PGA Championship

Valhalla Golf Club



The Loop

The 9 cruelest ricochets in sports history

January 07, 2019
Wild Card Round - Philadelphia Eagles v Chicago Bears

Stacy Revere

There is no reason to a ricochet. No logic, no law, no justice. Only randomly selected triumph and randomly selected pain. Just ask Cody Parkey. Ask Khalil Mack, Maserati Mitch and Matt Nagy. Ask Ditka, Butkus and the ghost of Chris Farley. Ask the whole damn city of Chicago, who on Sunday night experienced one of the most all-consuming, life-altering losses in recent sports history when Parkey's Wild Card game-winning field goal was denied by both upright AND crossbar in front of thousands of screaming fans and one crestfallen bear:

But take heart, Chicago. Misery loves company and as the meanest, nastiest, most heartless ricochets in sports prove, you'll never walk alone.
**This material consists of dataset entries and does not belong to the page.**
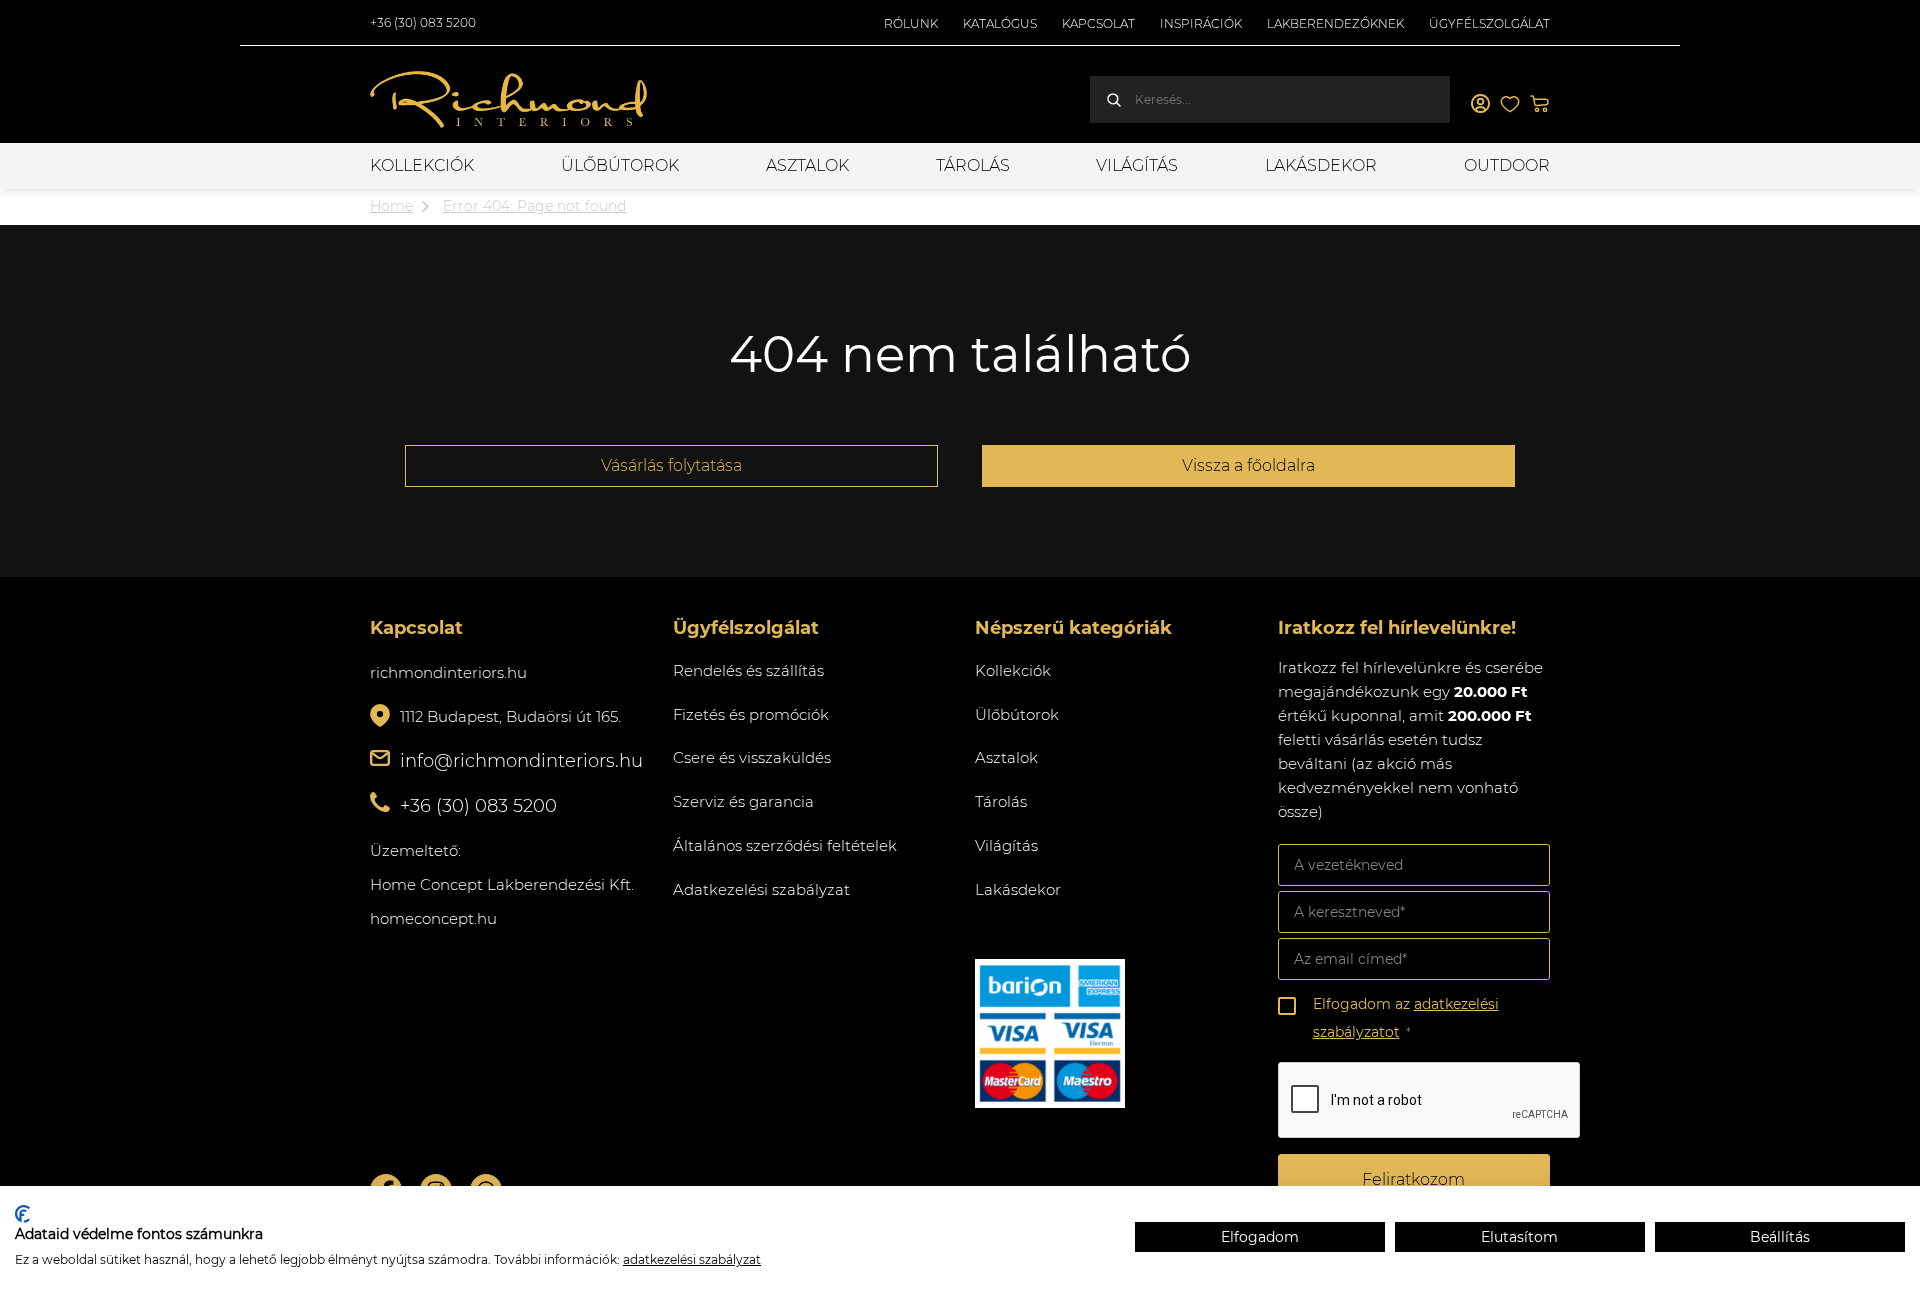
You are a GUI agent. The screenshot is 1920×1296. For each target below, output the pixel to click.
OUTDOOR (1507, 165)
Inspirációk (1201, 23)
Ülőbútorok (620, 165)
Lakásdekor (1321, 165)
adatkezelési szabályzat (692, 1259)
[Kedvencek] (1510, 104)
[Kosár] (1540, 104)
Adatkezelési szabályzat (761, 889)
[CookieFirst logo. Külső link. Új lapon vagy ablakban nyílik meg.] (22, 1214)
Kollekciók (422, 165)
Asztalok (807, 165)
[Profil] (1480, 104)
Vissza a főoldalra (1248, 465)
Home (391, 206)
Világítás (1137, 165)
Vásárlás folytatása (671, 465)
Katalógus (1000, 23)
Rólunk (911, 23)
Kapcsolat (1098, 23)
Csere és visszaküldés (752, 757)
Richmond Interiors (510, 100)
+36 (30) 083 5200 (423, 22)
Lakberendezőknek (1335, 23)
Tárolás (973, 165)
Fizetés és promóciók (751, 714)
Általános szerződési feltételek (785, 845)
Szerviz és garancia (743, 801)
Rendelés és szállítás (748, 670)
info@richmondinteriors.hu (521, 761)
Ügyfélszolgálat (1489, 23)
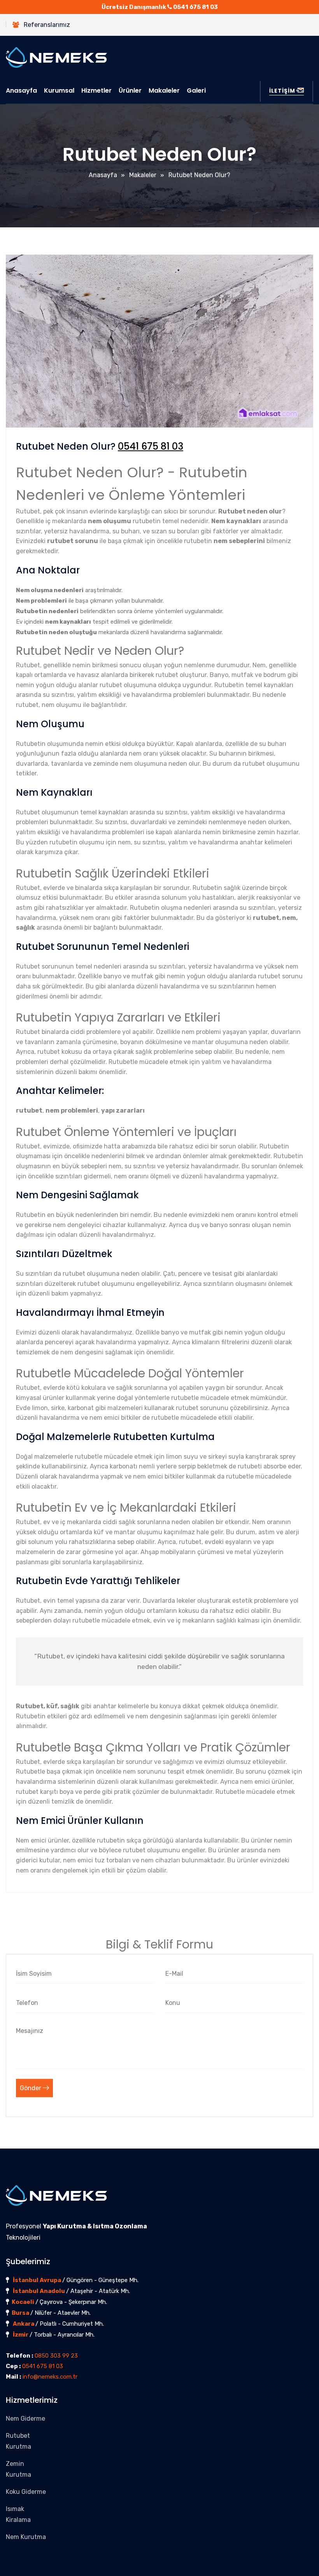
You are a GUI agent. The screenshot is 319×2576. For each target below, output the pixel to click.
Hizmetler (96, 90)
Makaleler (164, 90)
9. 2010 Men's College Basketball National Championship

Victim: Duke haterz across the galaxy

Hope is what hurts the most. Half-court shots aren't supposed to go in. Butler wasn't supposed to beat Duke. But for one agonizing second in 2010, the world forgot as Gordon Hayward and his still-intact ankles launched a would-be game-winner that, as it turns out, wouldn't be. Instead, the Yankees of collegiate athletics celebrated their victory and Cinderella went home to scrub the floors.
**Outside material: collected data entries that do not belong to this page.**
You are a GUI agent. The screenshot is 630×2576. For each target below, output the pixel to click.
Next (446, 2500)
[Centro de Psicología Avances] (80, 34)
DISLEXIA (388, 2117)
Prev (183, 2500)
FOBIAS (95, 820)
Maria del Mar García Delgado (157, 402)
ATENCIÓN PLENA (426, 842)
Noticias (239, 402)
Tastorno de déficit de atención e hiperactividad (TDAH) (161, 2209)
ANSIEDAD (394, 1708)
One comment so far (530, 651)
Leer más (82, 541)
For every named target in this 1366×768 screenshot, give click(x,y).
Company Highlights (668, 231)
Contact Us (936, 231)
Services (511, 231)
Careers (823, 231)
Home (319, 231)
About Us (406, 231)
8. 1994 Stanley Cup Finals - Game 7

Victim: Canada...all of it

In the pantheon of wacky major sports bounces, hockey's collection of caroms, rollers, and wristers can't be beat. But the NHL's most heartless aberration of physics is not some agonizing trickler or wild west ricochet. It's just a simple slap shot off the post, made excruciating not by the act as much as the context—Game 7 of the 1994 Stanley Cup Finals, with the Canucks searching for a tying goal that they would never find. In the 25 years since, this remains the closest a Canadian team has come to taking home the Cup.

7. 2013 Adelaide Showdown

Victim: Quantum physicists across the globe

I know very little about rugby and even less about physics, but what I do know is flying projectiles do not suddenly make 90-degree changes in direction unless acted upon by an equal or divine force. Just ask Port Adelaide's Angus Monfries who, trailing arch rivals Adelaide Crows by eight with a minute and half remaining, launched this hopeful punt forward, which hit, skipped five yards directly to the right, and squirmed, however improbably, through the big sticks. An incredible comeback for the Power was on and across Adelaide, neighbors, baristas, bartenders, and brothers are still twisting the knife.
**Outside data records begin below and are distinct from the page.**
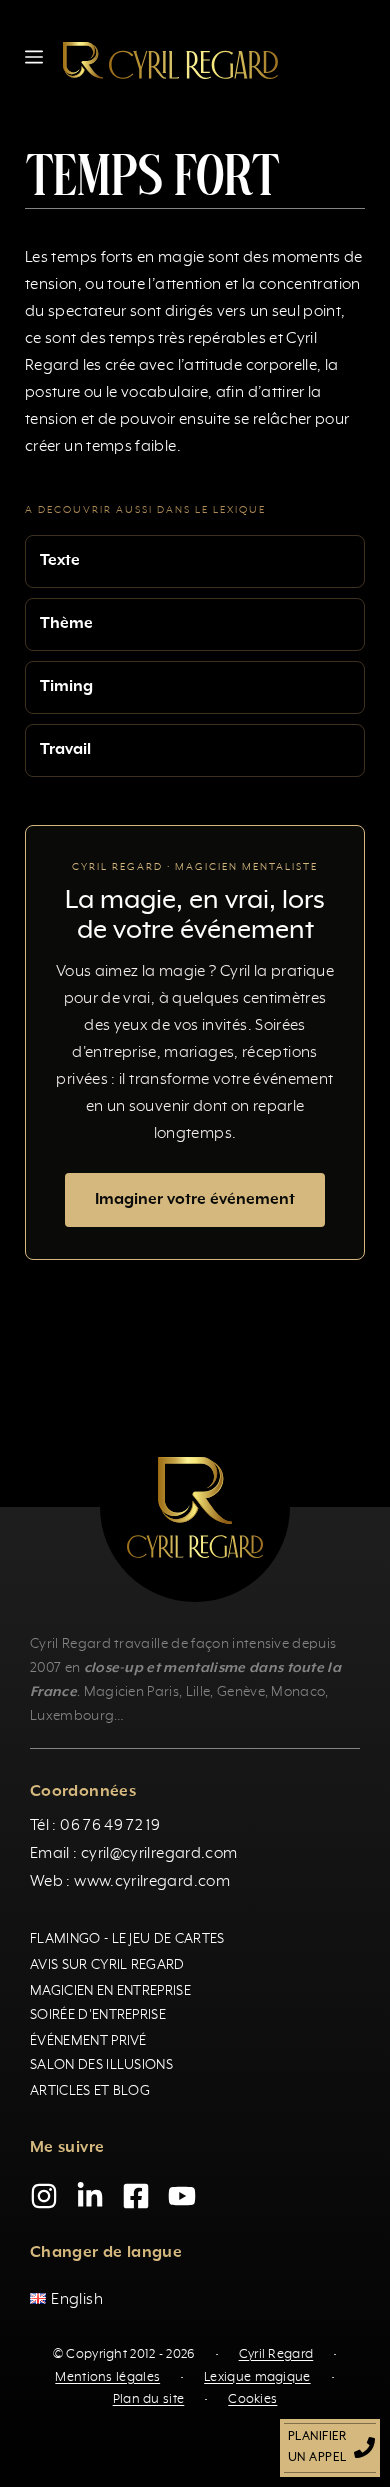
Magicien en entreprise (110, 1991)
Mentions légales (107, 2377)
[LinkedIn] (90, 2196)
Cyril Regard (276, 2354)
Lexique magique (257, 2377)
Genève (241, 1692)
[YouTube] (182, 2196)
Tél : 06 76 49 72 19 (95, 1826)
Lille (198, 1692)
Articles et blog (90, 2091)
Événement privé (88, 2041)
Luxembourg (72, 1716)
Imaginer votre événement (195, 1200)
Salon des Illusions (101, 2065)
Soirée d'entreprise (98, 2015)
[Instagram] (44, 2196)
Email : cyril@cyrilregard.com (133, 1854)
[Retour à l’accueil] (170, 60)
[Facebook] (136, 2196)
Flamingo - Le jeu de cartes (127, 1939)
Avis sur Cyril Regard (107, 1965)
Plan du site (149, 2399)
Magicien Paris (131, 1692)
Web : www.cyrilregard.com (130, 1882)
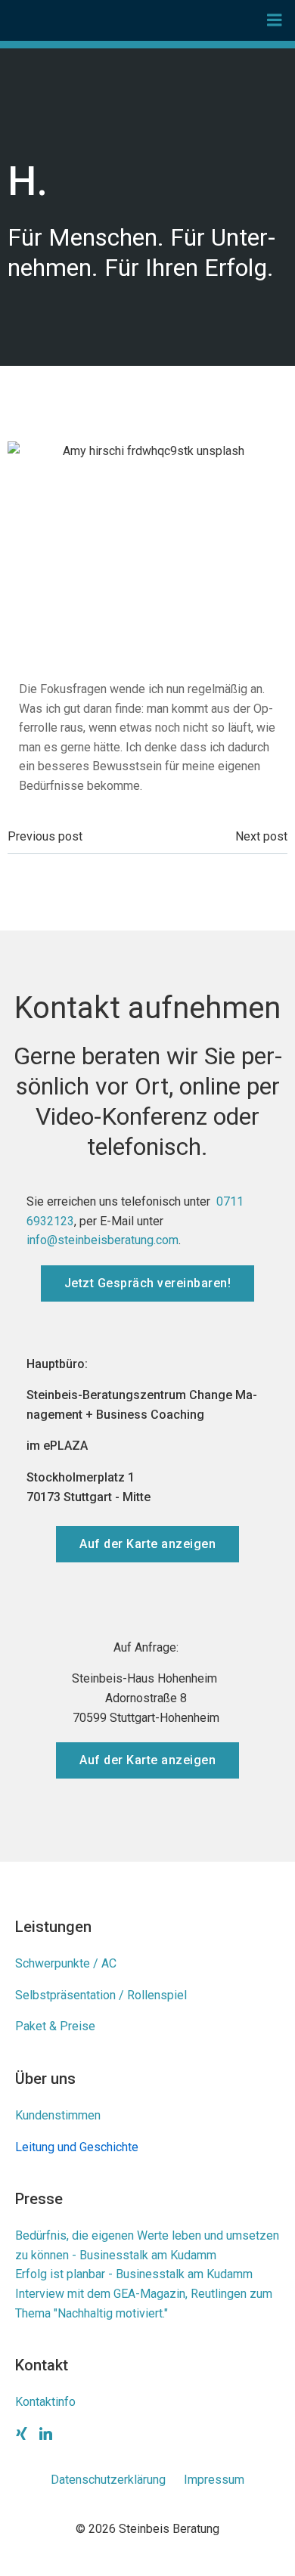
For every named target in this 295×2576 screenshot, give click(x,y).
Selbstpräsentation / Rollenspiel (101, 1995)
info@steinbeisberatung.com (102, 1240)
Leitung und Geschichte (76, 2147)
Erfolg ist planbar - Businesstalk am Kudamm (134, 2274)
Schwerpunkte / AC (65, 1963)
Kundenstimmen (58, 2115)
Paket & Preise (55, 2026)
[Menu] (274, 20)
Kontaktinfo (45, 2402)
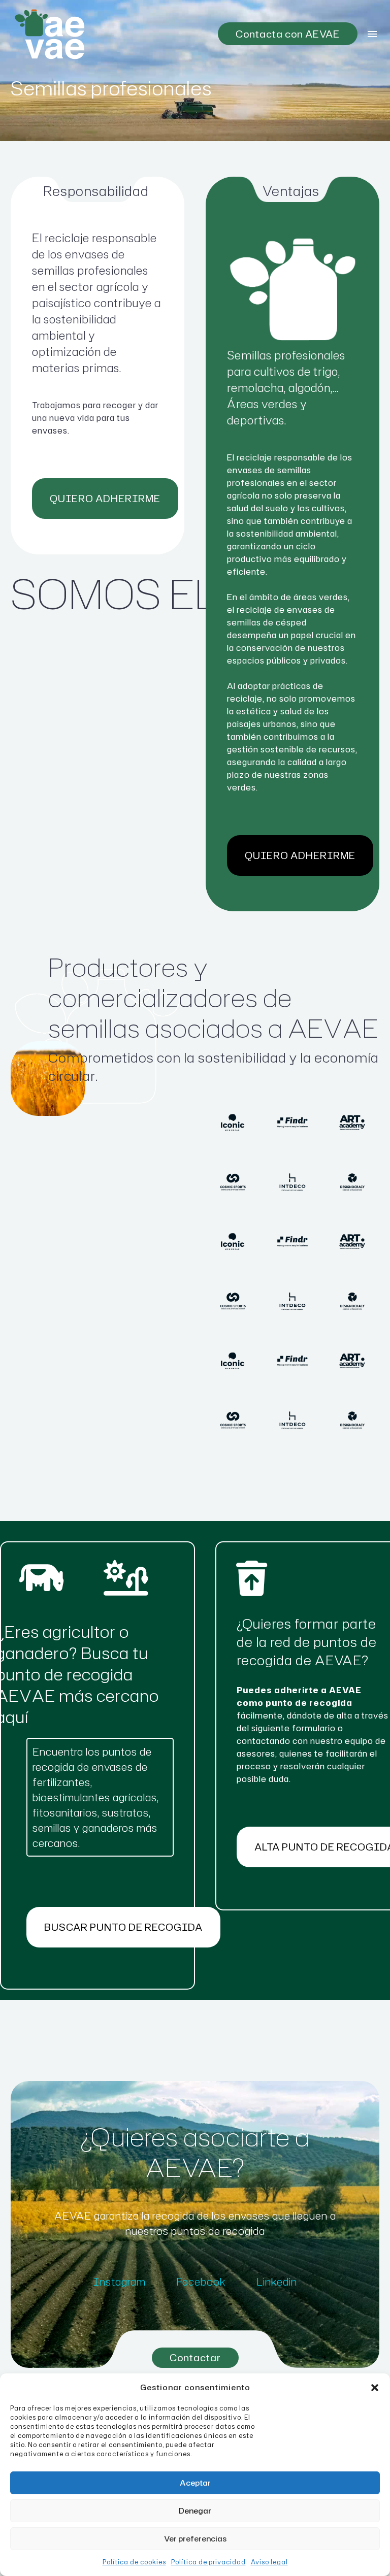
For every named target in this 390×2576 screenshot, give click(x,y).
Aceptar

6. 2018 College World Series

Victim: Some sophomore business major

For many young men and women, college is a time of incredible personal growth and ceaseless learning, both in and out of the classroom. Just take Auburn right fielder Steve Williams, for instance, who, in the process of single handedly torpedoing his team's College World Series chances in the bottom of an 11th-inning epic, learned one of life's most valuable lessons: Sometimes you eat the bar and sometimes the bar eats you...but mostly the bar just eats you.

5. The Immaculate Reception

Victim: The Oakland Raidahs (full Chris Berman voice)

We are conditioned to view The Immaculate Reception as a triumph of Steel Curtain football and an all-time NFL moment, but the other side of the coin—the Raiders side of the coin—is fall-to-your-knees-and-curse-the-heavens level heartbreak. Hell, even the name suggests that God hates Raiders. And to be honest, can you blame him?

4. Revenge of the Immaculate Reception

Victim: The Cincinnati Bengals (what else is new?)

You reap what you sow when you've spent the better part of the last century putting chili on top of spaghetti. Sorry Cincy, we don't make the rules.

3. 2018 Merseyside Derby

Victim: Poor old Everton

To grasp the full cruelty of this one, you have to look at the numbers: Two clubs, one city, 0-0, the fifth minute of four minutes of stoppage time. Everton is mere seconds from claiming just their second point at Liverpool since 2014, and then Jordan Pickford—England World Cup semi-final goalkeeper Jordan Pickford—happens. Then an impossible doink off the crossbar. Then Divock Origi's forehead. Then pain. Oh so much pain...

2. 2013 Masters

Victim: Tiger Woods

Sure, the bounce is brutal—from right-on-it to in-the-drink so fast Tiger didn't even time to drop an F-bomb. It's what happened after, however, that makes this the baddest bounce in PGA Tour history. Tiger takes an illegal drop, outs said drop to ESPN, nearly gets DQ'd, and eventually incurs a two-shot penalty (plus the hazard penalty and additional stroke), missing the playoff by, you guessed it, four strokes. El Tigre hasn't been in contention at Augusta since.

1. 1986 World Series - Game 6

Victim: Bill F'n Buckner

The grandaddy of them all. The routine ground ball that convinced an entire city it was built on an Indian burial ground (spoiler alert: it probably was). But while Buckner has born the brunt of this one down the decades, the condition of Shea Stadium's infield is mostly to blame, with the ball clearly pinging off Half Dome just before reaching first base. That the Red Sox even roster a man named "Mookie" after all of this remains the biggest shocker in sports, proving that nothing heals the heart like time...and four World Series championships.